Ora bem, como as esfinges murmuravam. Mas pouco. Quase desinteressadas, algumas, pelos seus murmúrios umas com as outras? Não. São assim as esfinges. A Dravo-esfinge tomou a palavra.
- A Casa do Lago. Esse é um lugar que julgávamos não existir, até à Gnaro-esfinge ter partido. Como era a casa no Lago?
Miguelti procurou explicar o gigantismo da casa, as suas paredes abertas e salas dando para o céu, a casa a ser habitada pelo vento em ar, e nuvens abaixo de si ou ao mesmo nível, a ideia de que fora feita para ninguém humano, ninguém esfinge nem ninguém em concreto, e que a ter de existir não teria sido erigida, construída, mas encontrar-se-ia ali por outros meios. Ainda assim, uma descrição completa detinha-se na barreira das palavras. Não falou mais quando julgou que acabara. Foi como foi.
A Dravo-esfinge afastara-se, olhando ainda, enquanto o fazia, para o corpo da Gnaro-esfinge, e voltou ao púlpito.
- A casa do Lago... – reflectiu – a Gnaro-esfinge fora-se embora, dizendo que a encontraria. Como nunca mais voltou, julgámos que o teria conseguido. Mas nós –? Nunca a encontrámos. Nem à Casa do Lago, nem a ela. Pergunto-me se um dia terá tentado voar em direcção ao céu...

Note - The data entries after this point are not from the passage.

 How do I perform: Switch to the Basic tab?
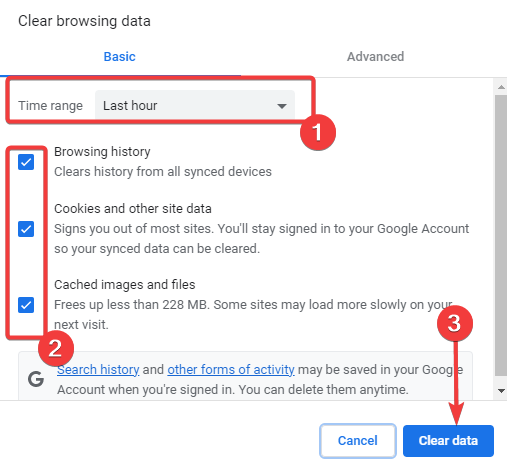[x=120, y=57]
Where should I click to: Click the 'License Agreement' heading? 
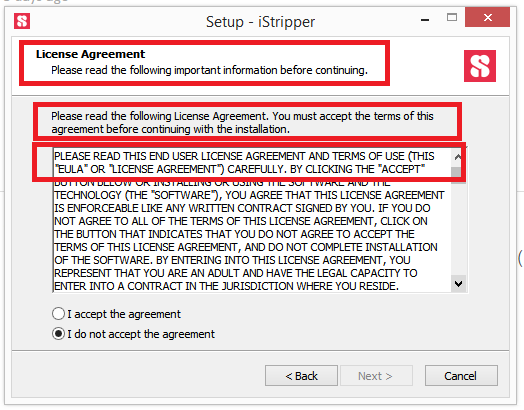pyautogui.click(x=91, y=54)
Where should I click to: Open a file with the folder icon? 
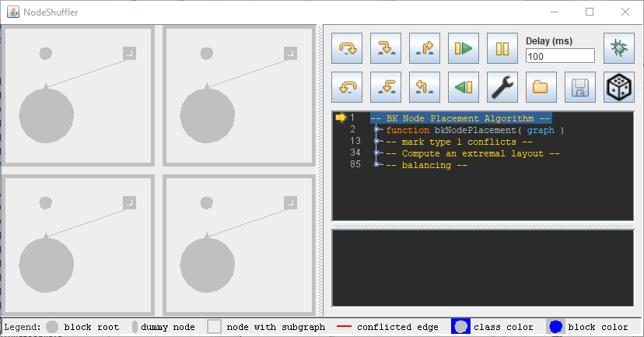(541, 87)
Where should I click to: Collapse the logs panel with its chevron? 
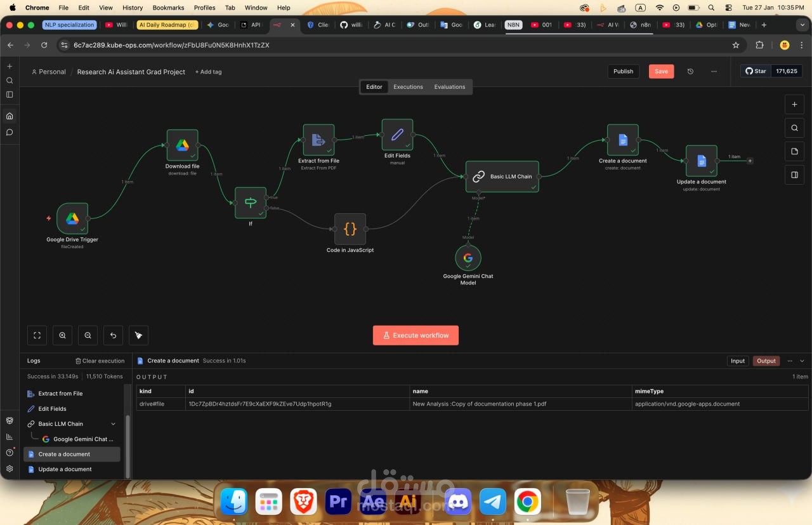(801, 361)
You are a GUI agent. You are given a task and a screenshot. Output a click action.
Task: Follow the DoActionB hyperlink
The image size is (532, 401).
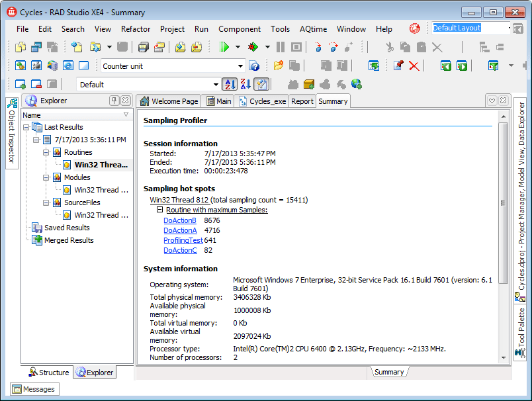pyautogui.click(x=179, y=221)
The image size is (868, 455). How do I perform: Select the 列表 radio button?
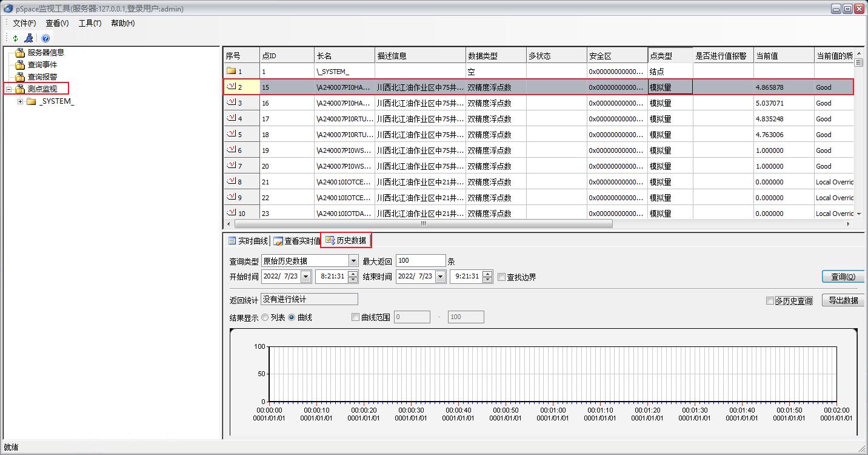(265, 317)
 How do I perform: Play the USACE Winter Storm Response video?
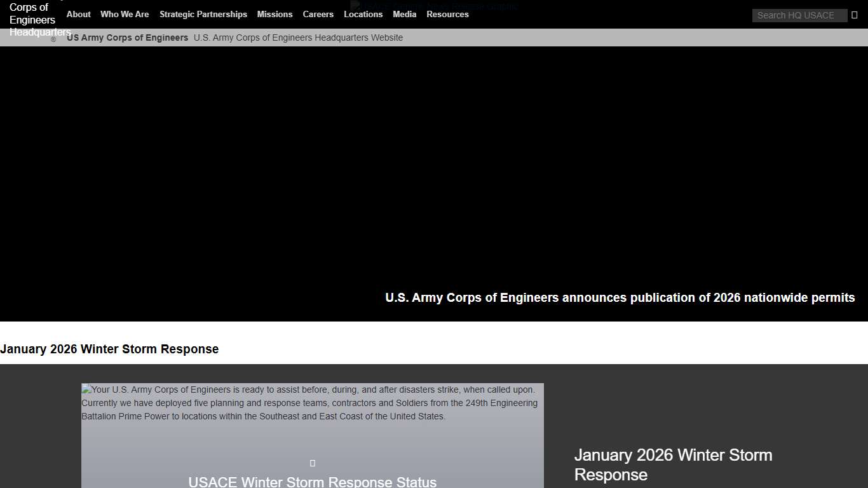(312, 463)
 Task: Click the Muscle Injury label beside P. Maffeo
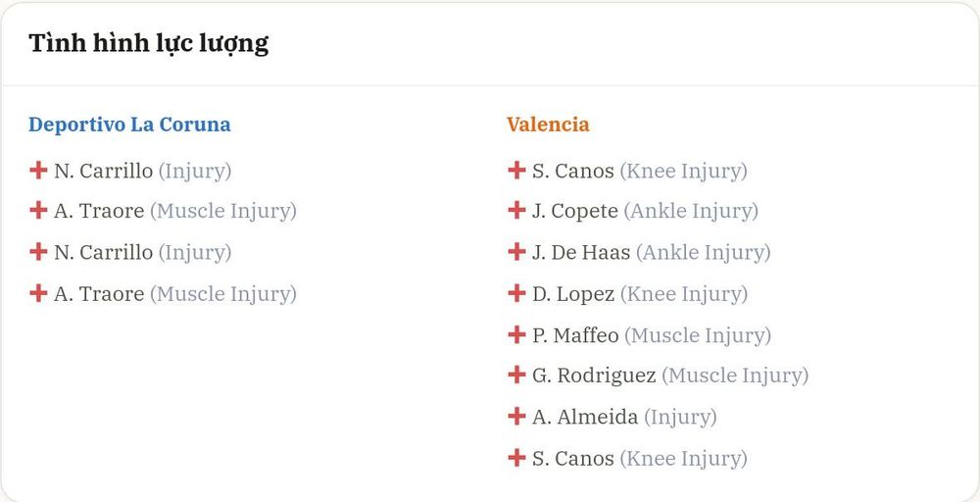tap(698, 335)
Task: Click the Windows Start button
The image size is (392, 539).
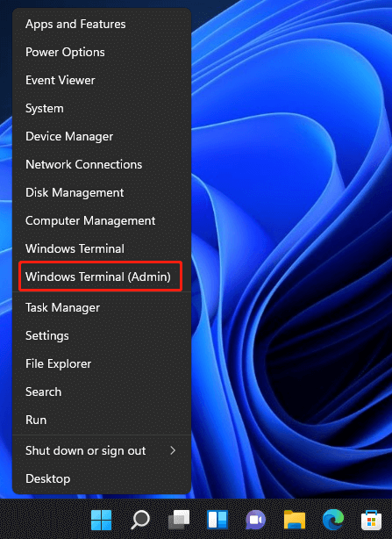Action: pyautogui.click(x=101, y=520)
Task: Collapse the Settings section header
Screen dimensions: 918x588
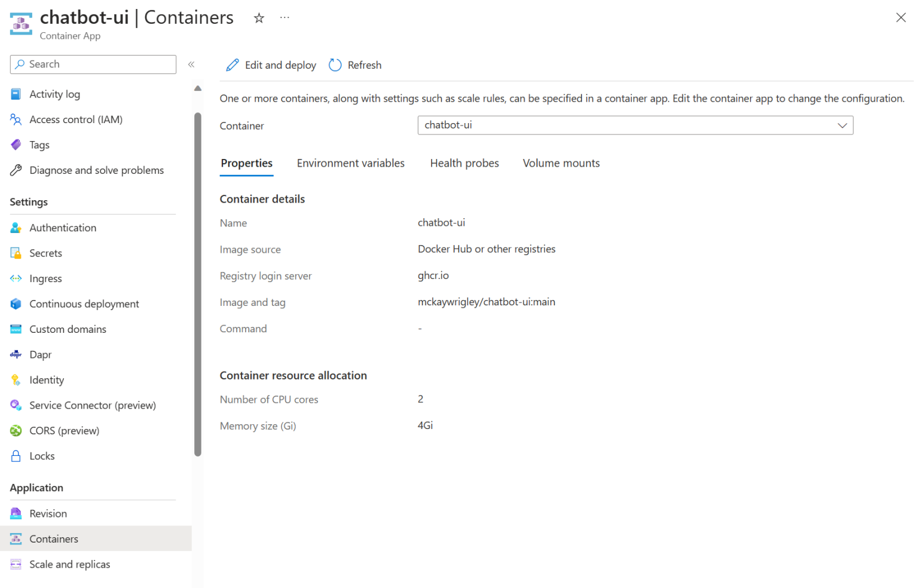Action: pyautogui.click(x=28, y=201)
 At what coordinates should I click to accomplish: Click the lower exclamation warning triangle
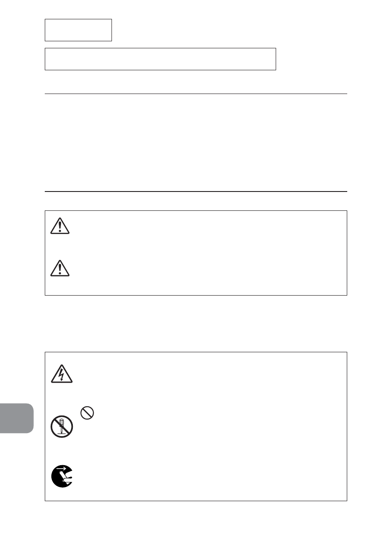61,268
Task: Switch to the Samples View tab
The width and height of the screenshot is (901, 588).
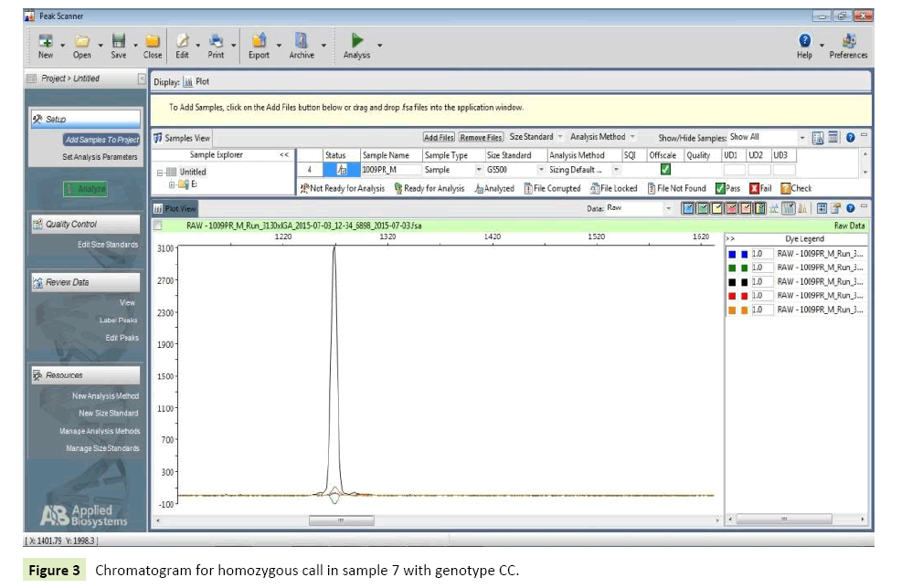Action: coord(183,138)
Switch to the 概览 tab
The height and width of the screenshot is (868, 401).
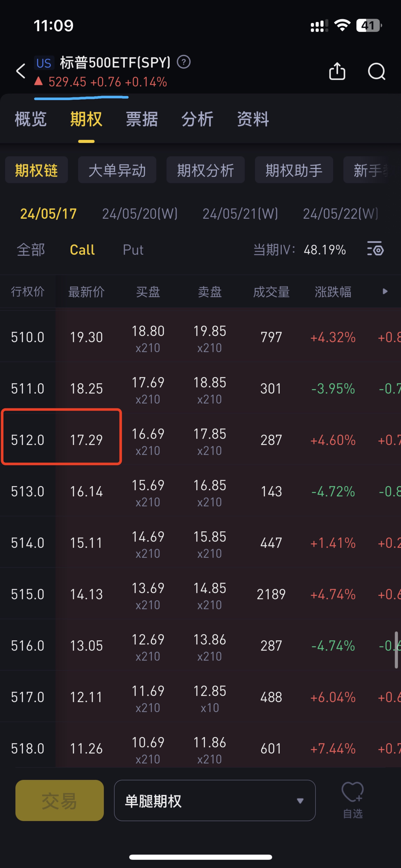tap(30, 119)

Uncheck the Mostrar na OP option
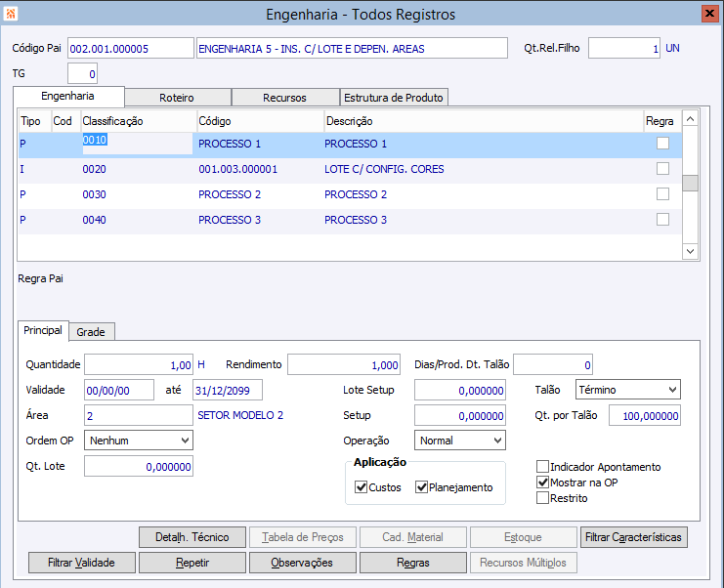[x=543, y=483]
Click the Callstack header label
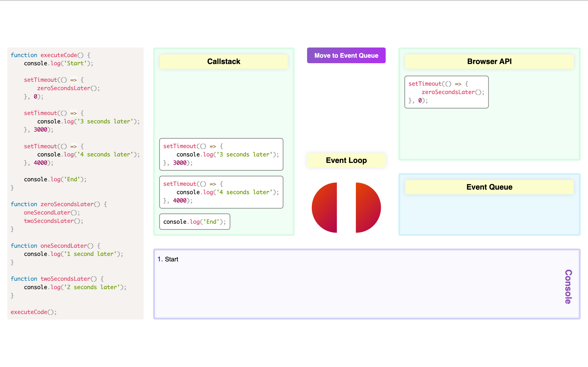The image size is (588, 367). coord(224,61)
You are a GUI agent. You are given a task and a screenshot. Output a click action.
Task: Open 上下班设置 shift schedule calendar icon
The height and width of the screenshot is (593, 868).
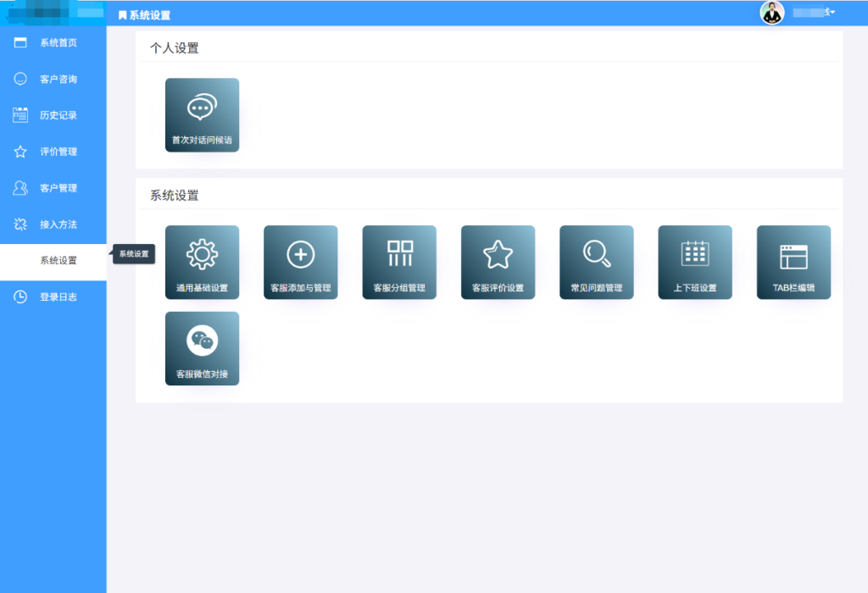[695, 262]
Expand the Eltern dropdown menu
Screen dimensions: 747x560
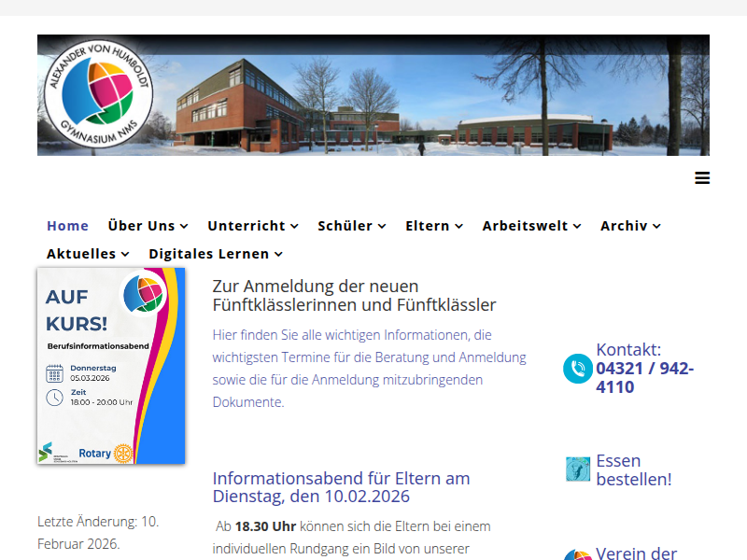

- Ou fora apanhada e lá deixada? – Perguntou Miguelti – parecia-me a mim que ela tinha uma relação de obrigação para com aquele lugar. E que já estava lá há muito, muito tempo –
- Não tempo suficiente – respondeu-lhe a Dravo-esfinge – Mas, suponho que talvez até uma esfinge enlouquece. Suporei apenas, essa é uma resposta para qual esta esfinge possa formular uma questão satisfatória – olhou em direcção ao púlpito, não para procurar alguma esfinge que a soubesse, mas sabendo que todas eram impotentes para conhecer os mistérios de si próprias. Uma esfinge pediu a palavra.
- Peço a palavra – era a Esfinge Ehnerjarium. – Miguelti. – Drapejou vocalmente, com os seus longos cabelos em madeixas apanhados num rabo-de-cavalo por uma outra madeixa sua, e os olhos saídos das órbitas, sólidos, lisos e amarelos – Disseste que fugiste até chegares à Casa do Lago, sozinho. Mas que procuravas tu, até teres encontrado a Hetero-esfinge? De onde vinhas?
- Oh, foda-se – disse o director de circo destituído das suas funções.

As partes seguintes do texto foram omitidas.